In Goethe's Sorrows of Young Werther (1774), we find this sentence:

Man erzählt von einer edlen Art Pferde, die, wenn sie schrecklich erhitzt und aufgejagt sind, sich selbst aus Instinkt eine Ader aufbeißen, um sich zum Atem zu helfen.

Translation (R.D. Boylan):

Naturalists tell of a noble race of horses that instinctively open a vein with their teeth, when heated and exhausted by a long course, in order to breathe more freely.

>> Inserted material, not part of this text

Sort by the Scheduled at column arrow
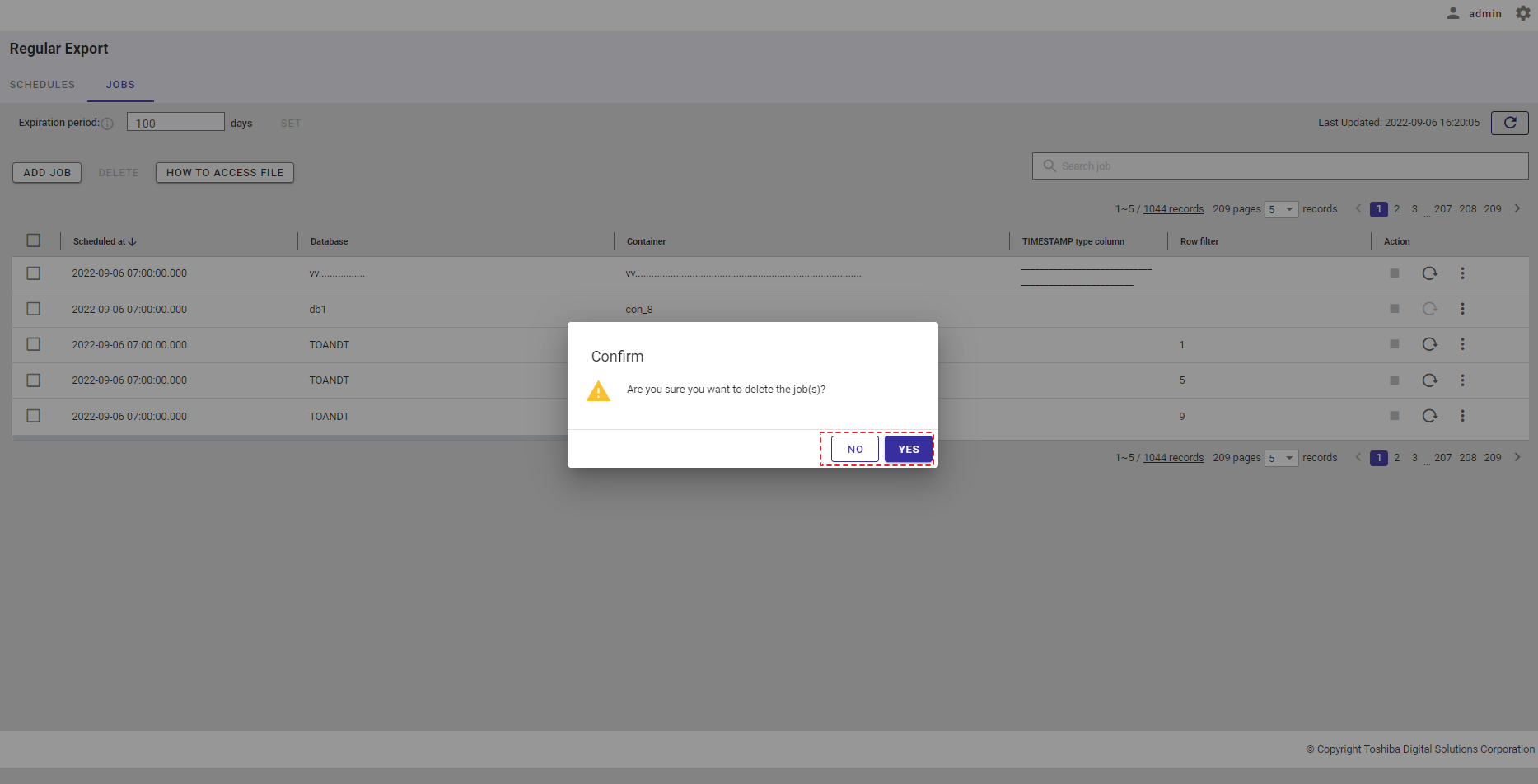The height and width of the screenshot is (784, 1538). (x=133, y=242)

In Victor Hugo's The Rhine (1842) we find this :

si les chevaux gênés par le sang s’ouvrent eux-mêmes une veine de la cuisse de derrière;

Translation (1845):

if the horses, too full of blood, open the vein of their thigh;

What is the origin of this bit of folklore? I think it is unrelated to the blood-sweating horses of China, I know it is unrelated to the bloody-shouldered horses of Arabia, and I haven't been able to find anything else even remotely close via Google searches.


1 Answer 1


Here is the original Goethe text: http://www.deutschestextarchiv.de/book/view/goethe_werther02_1774?p=24

Man erzaͤhlt von einer edlen Art Pferde, die, wenn ſie ſchroͤklich erhizt und aufgejagt ſind, ſich ſelbſt aus Jnſtinkt eine Ader aufbeiſſen, um ſich zum Athem zu helfen.

I would translate it as:

One tells of a type of noble horses, that, when they are terribly heated and roused, they themselves out of instinct bite open an artery, for to help themselves to breath.

Or in an easier to read colloquial English: “One tells of a type of noble horses, that, when they are terribly heated and roused, they bite themselves open an artery out of instinct, [so as to] make their breathing easier.”

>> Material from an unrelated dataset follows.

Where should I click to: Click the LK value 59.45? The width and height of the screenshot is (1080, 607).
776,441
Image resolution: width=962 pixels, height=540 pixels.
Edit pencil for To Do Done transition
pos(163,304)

Here is my stab at the question.

A search on Google.de for “Pferd Ader selber öffnen” brings up many German references. In the book Allgemeines Lexicon der Künste und Wissenschaften etc. Neue verb. Aufl, Volume 1, Hartung, 1748” on pg. 19 it is described that “humans learned this cure from animals, in that the Hungarian horses themselves through a bite open an artery, and the American animal came upon a sharp reed and cared to wound itself, that blood wherewith they felt themselves overburdened, to let off.

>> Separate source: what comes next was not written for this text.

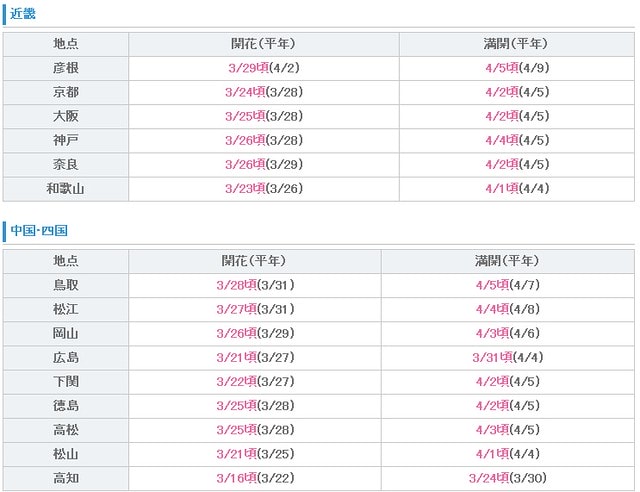Click the 近畿 section heading
This screenshot has height=492, width=640.
pyautogui.click(x=22, y=14)
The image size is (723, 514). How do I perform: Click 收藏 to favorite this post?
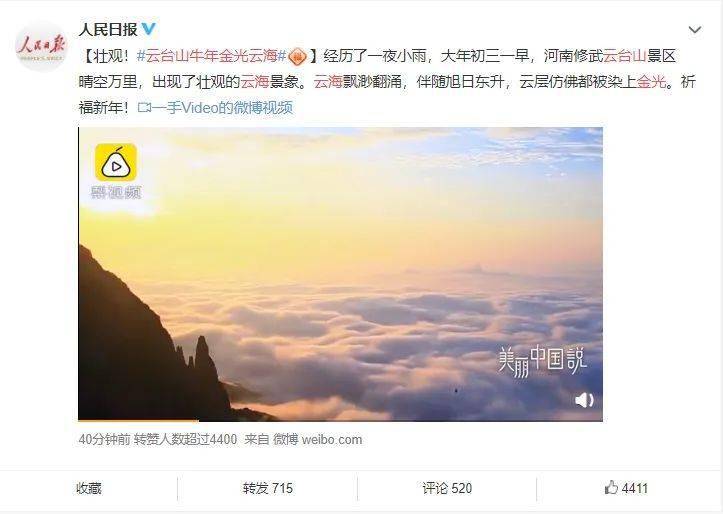(x=89, y=488)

Aderläße, Aderlassen, Venae sectio, eröffnung einer blutader, mit einer flieten oder lancetten, das verderbte oder überflüßige geblüt abzuzapffen, und den adern lufft zu machen. Diese cur haben die menschen von den thieren gelernet, indem die Ungarischen pferde ihnen durch einen biß eine ader selbst zu öffnen, und das Americanische thier dante an einem scharffen schilff-rohr sich wund zu stossen Pflegt, das blut womit sie sich überladen fühlen, abzuzapffen. Die alten haben die aderlässe sparsam gebraucht.

The folklore possibly comes from these Hungarian horses.

There are many other references to the old practice of blood-letting in horses by people.

See below.

J. Clark's” Abhandlung von Verhütung der Pferdekrankheiten, 1790, pg. 141

Oeconomus prudens et legalis, oder allg. kluger und rechts ..., Volumes 1-2, pg. 1098.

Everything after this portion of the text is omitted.